Search the listing for the word "right". Copy every line where it is found.

▶ [DATASET EXCERPTS]:
---------------

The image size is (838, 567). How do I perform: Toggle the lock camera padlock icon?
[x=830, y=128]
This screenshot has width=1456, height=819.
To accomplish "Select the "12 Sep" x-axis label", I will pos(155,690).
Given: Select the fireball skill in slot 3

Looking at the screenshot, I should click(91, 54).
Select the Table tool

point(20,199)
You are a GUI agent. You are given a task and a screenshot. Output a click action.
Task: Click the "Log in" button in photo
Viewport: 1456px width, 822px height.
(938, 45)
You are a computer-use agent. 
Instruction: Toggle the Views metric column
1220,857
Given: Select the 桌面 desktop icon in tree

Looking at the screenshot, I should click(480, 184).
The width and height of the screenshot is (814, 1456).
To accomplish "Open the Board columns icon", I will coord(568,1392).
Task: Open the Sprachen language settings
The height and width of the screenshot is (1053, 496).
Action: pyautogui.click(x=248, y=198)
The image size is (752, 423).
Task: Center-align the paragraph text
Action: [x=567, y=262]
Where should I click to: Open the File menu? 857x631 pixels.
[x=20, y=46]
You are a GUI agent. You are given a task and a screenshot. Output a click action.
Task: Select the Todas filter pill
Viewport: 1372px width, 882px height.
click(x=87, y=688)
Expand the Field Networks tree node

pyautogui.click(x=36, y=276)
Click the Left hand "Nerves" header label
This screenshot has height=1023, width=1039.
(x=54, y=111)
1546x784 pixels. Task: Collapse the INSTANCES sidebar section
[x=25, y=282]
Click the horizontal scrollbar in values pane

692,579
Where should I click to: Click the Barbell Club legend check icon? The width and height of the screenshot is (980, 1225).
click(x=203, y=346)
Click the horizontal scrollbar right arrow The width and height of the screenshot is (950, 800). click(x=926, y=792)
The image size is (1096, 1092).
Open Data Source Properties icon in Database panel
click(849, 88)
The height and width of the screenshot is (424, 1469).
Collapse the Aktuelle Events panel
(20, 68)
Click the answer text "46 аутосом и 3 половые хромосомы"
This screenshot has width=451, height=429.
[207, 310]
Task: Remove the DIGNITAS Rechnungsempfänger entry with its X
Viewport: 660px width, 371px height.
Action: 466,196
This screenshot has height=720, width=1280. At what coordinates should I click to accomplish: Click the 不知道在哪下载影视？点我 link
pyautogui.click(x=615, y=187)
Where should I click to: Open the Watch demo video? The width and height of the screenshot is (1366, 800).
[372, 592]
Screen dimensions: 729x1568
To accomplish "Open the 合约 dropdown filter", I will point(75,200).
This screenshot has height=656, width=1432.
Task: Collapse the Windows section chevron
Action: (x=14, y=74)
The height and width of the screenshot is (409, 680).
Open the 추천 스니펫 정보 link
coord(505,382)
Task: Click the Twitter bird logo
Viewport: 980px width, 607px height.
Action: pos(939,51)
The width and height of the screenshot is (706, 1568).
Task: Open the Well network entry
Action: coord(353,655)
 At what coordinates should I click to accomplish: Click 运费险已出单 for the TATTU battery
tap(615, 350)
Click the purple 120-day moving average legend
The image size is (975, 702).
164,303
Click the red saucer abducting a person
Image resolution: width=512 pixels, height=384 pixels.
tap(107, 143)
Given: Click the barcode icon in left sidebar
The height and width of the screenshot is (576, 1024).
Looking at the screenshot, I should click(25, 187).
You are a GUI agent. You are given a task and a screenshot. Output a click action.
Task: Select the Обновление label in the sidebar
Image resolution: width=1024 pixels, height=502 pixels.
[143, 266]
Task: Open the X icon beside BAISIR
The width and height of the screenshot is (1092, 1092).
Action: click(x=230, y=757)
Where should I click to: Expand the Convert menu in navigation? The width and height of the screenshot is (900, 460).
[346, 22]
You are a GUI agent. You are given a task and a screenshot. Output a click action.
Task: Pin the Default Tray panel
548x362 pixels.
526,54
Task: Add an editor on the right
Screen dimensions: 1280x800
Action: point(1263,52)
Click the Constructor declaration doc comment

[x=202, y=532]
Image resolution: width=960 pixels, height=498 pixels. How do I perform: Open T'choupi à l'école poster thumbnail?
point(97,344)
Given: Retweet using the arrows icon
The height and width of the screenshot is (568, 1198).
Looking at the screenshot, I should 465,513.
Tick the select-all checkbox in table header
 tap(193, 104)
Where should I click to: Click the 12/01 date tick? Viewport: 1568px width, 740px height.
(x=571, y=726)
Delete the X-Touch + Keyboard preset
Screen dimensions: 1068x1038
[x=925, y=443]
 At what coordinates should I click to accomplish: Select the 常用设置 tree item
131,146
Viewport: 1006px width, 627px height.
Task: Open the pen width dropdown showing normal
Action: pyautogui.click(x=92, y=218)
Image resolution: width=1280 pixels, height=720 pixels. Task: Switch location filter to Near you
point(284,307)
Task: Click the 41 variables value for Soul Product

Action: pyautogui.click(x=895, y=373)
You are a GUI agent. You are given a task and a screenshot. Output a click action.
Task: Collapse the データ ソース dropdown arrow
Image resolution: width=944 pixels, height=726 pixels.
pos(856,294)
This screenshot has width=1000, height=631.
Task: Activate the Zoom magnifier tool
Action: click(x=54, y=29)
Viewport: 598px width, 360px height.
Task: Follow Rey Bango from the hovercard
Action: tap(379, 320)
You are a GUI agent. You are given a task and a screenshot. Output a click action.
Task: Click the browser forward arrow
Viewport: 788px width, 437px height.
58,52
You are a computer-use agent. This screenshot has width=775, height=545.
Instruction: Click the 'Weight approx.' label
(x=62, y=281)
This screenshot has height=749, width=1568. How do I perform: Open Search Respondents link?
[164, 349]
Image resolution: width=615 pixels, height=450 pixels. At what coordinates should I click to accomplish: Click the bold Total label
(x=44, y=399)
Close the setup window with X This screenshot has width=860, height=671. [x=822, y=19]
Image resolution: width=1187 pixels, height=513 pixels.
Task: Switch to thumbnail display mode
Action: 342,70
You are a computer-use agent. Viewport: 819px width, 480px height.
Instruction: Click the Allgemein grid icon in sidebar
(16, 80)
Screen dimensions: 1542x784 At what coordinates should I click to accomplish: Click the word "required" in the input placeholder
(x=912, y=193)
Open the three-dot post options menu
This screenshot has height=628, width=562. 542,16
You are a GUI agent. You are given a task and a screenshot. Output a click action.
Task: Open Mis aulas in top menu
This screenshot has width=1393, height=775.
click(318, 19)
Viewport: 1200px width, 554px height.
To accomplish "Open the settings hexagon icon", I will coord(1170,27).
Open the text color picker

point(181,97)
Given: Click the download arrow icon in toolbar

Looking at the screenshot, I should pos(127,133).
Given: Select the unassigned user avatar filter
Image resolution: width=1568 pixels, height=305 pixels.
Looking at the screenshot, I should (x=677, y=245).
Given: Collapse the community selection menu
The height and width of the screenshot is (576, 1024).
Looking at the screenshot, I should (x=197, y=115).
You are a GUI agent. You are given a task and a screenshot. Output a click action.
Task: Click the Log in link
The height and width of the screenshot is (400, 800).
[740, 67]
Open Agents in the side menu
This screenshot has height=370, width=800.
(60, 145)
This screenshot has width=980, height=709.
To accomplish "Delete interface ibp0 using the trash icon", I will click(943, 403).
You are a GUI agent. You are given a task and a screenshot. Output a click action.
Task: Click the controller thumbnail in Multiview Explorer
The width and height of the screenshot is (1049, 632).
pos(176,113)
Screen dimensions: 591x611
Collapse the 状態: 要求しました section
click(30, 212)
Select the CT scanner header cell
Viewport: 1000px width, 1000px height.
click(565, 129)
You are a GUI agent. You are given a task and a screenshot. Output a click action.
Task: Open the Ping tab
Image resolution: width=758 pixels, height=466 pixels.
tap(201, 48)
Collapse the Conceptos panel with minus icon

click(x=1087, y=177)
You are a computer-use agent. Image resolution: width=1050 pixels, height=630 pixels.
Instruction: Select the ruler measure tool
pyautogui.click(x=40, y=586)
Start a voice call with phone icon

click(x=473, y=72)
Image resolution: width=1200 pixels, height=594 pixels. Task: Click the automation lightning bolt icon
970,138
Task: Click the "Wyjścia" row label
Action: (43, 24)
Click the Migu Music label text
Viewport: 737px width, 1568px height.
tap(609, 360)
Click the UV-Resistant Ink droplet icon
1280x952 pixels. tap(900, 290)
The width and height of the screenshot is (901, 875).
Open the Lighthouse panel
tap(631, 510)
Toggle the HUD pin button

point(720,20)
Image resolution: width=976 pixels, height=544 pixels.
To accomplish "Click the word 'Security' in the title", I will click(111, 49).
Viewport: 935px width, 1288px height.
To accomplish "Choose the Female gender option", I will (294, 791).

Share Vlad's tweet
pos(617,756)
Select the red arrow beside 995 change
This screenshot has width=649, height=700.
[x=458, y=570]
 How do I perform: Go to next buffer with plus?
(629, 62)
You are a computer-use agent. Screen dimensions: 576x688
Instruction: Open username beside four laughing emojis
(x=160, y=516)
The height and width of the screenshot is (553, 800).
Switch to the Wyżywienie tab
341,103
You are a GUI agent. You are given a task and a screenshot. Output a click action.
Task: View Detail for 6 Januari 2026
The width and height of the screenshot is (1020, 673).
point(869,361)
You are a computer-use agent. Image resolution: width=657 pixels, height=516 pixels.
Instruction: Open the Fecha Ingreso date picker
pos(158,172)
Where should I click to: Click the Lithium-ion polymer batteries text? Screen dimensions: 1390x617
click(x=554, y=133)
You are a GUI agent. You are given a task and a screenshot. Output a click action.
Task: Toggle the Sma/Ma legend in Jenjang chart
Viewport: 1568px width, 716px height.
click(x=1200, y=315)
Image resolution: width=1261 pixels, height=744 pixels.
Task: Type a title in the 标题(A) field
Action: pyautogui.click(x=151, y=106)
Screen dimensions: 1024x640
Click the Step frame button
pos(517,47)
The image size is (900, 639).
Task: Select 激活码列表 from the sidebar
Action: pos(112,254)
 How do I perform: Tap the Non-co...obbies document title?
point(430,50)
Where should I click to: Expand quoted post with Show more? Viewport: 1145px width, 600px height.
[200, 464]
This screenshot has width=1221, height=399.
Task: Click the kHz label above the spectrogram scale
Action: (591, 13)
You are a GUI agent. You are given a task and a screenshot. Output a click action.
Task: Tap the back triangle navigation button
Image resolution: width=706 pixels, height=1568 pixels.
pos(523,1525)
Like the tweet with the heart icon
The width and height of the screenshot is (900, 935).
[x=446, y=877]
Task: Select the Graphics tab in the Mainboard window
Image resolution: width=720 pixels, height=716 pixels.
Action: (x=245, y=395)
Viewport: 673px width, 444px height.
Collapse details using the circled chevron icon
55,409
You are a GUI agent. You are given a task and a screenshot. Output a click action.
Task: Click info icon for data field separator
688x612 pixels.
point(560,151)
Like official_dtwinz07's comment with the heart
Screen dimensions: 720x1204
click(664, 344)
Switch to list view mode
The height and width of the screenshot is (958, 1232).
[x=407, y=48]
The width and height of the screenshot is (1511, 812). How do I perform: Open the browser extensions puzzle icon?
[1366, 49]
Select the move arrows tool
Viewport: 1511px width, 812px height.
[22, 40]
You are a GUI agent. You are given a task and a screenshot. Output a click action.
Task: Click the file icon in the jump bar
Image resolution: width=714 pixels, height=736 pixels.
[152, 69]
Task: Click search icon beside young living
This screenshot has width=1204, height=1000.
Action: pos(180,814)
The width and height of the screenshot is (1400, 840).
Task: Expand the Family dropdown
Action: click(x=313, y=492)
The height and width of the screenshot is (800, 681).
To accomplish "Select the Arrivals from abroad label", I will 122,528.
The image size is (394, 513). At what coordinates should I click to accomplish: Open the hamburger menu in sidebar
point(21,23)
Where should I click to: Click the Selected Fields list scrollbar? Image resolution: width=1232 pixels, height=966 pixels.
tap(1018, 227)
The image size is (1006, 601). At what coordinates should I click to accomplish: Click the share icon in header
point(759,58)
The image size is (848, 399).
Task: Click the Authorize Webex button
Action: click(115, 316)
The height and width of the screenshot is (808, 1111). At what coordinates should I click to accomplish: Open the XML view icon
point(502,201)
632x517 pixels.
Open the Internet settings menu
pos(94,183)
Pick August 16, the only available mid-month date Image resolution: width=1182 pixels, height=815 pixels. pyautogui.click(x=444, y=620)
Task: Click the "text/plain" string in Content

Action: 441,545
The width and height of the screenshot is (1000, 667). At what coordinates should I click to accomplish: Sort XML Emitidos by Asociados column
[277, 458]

---------------

▶ [REPLY]:
Click the horizontal scrollbar right arrow The width and height of the screenshot is (950, 800). click(x=926, y=792)
Task: Add an editor on the right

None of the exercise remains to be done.